Exercise
Retype every one of the rows below without altering a single character.

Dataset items
↓
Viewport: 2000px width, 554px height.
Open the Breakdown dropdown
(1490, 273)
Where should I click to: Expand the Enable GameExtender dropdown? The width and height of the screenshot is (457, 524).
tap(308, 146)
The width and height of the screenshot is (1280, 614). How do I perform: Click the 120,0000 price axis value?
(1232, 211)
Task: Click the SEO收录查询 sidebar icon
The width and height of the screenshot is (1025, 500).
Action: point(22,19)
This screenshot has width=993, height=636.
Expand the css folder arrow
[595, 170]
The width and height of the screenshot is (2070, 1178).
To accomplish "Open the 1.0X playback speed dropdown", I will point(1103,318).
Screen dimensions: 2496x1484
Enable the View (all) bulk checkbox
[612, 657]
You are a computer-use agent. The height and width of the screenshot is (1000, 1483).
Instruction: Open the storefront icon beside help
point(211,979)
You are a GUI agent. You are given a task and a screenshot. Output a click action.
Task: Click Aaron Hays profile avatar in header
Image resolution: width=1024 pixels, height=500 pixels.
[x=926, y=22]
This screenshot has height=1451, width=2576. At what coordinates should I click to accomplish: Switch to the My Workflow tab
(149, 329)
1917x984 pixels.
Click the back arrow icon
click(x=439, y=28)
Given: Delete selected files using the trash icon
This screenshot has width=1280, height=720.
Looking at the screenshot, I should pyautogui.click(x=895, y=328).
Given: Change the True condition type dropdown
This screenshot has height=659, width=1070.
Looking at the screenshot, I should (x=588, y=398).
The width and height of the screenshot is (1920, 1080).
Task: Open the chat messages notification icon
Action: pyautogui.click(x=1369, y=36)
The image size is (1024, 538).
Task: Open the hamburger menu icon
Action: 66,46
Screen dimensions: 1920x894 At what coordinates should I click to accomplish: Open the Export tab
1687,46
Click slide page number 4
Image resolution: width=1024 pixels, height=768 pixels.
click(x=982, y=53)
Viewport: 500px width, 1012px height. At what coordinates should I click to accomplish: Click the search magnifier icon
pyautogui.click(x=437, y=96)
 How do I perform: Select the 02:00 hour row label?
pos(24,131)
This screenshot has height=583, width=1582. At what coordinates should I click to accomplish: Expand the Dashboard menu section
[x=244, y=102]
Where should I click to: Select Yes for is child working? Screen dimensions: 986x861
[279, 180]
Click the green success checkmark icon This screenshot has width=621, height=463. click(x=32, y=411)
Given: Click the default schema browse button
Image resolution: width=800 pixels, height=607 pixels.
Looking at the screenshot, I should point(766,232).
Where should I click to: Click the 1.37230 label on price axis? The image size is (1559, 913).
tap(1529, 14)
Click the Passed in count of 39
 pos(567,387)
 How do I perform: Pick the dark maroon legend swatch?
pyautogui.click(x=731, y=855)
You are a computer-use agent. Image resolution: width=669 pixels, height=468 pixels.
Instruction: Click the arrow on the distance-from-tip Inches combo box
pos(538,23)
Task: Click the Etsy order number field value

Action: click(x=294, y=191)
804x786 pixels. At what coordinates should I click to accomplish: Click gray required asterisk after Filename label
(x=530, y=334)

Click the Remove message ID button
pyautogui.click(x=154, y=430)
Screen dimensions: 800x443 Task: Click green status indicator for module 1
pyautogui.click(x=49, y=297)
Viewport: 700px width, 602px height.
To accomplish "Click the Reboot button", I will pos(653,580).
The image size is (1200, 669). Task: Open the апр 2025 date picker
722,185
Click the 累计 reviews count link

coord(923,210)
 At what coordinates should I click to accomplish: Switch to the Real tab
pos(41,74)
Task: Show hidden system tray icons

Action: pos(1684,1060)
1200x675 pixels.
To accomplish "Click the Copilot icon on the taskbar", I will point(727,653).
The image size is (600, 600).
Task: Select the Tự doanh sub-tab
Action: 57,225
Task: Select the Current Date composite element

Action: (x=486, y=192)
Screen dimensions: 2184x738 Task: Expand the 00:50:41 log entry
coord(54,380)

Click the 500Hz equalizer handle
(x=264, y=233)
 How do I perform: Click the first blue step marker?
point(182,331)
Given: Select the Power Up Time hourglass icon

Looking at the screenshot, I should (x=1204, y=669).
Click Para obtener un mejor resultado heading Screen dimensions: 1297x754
↑
Answer to the exercise
Viewport: 2000px width, 554px height.
Open the Breakdown dropdown
(1490, 273)
Where should I click to: Expand the Enable GameExtender dropdown? The width and height of the screenshot is (457, 524).
tap(308, 146)
The width and height of the screenshot is (1280, 614). How do I perform: Click the 120,0000 price axis value?
(1232, 211)
Task: Click the SEO收录查询 sidebar icon
The width and height of the screenshot is (1025, 500).
Action: point(22,19)
This screenshot has width=993, height=636.
Expand the css folder arrow
[595, 170]
The width and height of the screenshot is (2070, 1178).
To accomplish "Open the 1.0X playback speed dropdown", I will point(1103,318).
Screen dimensions: 2496x1484
Enable the View (all) bulk checkbox
[612, 657]
You are a computer-use agent. The height and width of the screenshot is (1000, 1483).
Instruction: Open the storefront icon beside help
point(211,979)
You are a GUI agent. You are given a task and a screenshot. Output a click action.
Task: Click Aaron Hays profile avatar in header
Image resolution: width=1024 pixels, height=500 pixels.
[x=926, y=22]
This screenshot has height=1451, width=2576. At what coordinates should I click to accomplish: Switch to the My Workflow tab
(149, 329)
1917x984 pixels.
Click the back arrow icon
click(x=439, y=28)
Given: Delete selected files using the trash icon
This screenshot has width=1280, height=720.
Looking at the screenshot, I should pyautogui.click(x=895, y=328).
Given: Change the True condition type dropdown
This screenshot has height=659, width=1070.
Looking at the screenshot, I should (x=588, y=398).
The width and height of the screenshot is (1920, 1080).
Task: Open the chat messages notification icon
Action: pyautogui.click(x=1369, y=36)
The image size is (1024, 538).
Task: Open the hamburger menu icon
Action: 66,46
Screen dimensions: 1920x894 At what coordinates should I click to accomplish: Open the Export tab
1687,46
Click slide page number 4
Image resolution: width=1024 pixels, height=768 pixels.
click(x=982, y=53)
Viewport: 500px width, 1012px height. At what coordinates should I click to accomplish: Click the search magnifier icon
pyautogui.click(x=437, y=96)
 How do I perform: Select the 02:00 hour row label?
pos(24,131)
This screenshot has height=583, width=1582. At what coordinates should I click to accomplish: Expand the Dashboard menu section
[x=244, y=102]
Where should I click to: Select Yes for is child working? Screen dimensions: 986x861
[279, 180]
Click the green success checkmark icon This screenshot has width=621, height=463. click(x=32, y=411)
Given: Click the default schema browse button
Image resolution: width=800 pixels, height=607 pixels.
Looking at the screenshot, I should point(766,232).
Where should I click to: Click the 1.37230 label on price axis? The image size is (1559, 913).
tap(1529, 14)
Click the Passed in count of 39
 pos(567,387)
 How do I perform: Pick the dark maroon legend swatch?
pyautogui.click(x=731, y=855)
You are a computer-use agent. Image resolution: width=669 pixels, height=468 pixels.
Instruction: Click the arrow on the distance-from-tip Inches combo box
pos(538,23)
Task: Click the Etsy order number field value

Action: click(x=294, y=191)
804x786 pixels. At what coordinates should I click to accomplish: Click gray required asterisk after Filename label
(x=530, y=334)

Click the Remove message ID button
pyautogui.click(x=154, y=430)
Screen dimensions: 800x443 Task: Click green status indicator for module 1
pyautogui.click(x=49, y=297)
Viewport: 700px width, 602px height.
To accomplish "Click the Reboot button", I will pos(653,580).
The image size is (1200, 669). Task: Open the апр 2025 date picker
722,185
Click the 累计 reviews count link

coord(923,210)
 At what coordinates should I click to accomplish: Switch to the Real tab
pos(41,74)
Task: Show hidden system tray icons

Action: pos(1684,1060)
1200x675 pixels.
To accomplish "Click the Copilot icon on the taskbar", I will point(727,653).
The image size is (600, 600).
Task: Select the Tự doanh sub-tab
Action: 57,225
Task: Select the Current Date composite element

Action: (x=486, y=192)
Screen dimensions: 2184x738 Task: Expand the 00:50:41 log entry
coord(54,380)

Click the 500Hz equalizer handle
(x=264, y=233)
 How do I perform: Click the first blue step marker?
point(182,331)
Given: Select the Power Up Time hourglass icon

Looking at the screenshot, I should (x=1204, y=669).
Click Para obtener un mejor resultado heading Screen dimensions: 1297x754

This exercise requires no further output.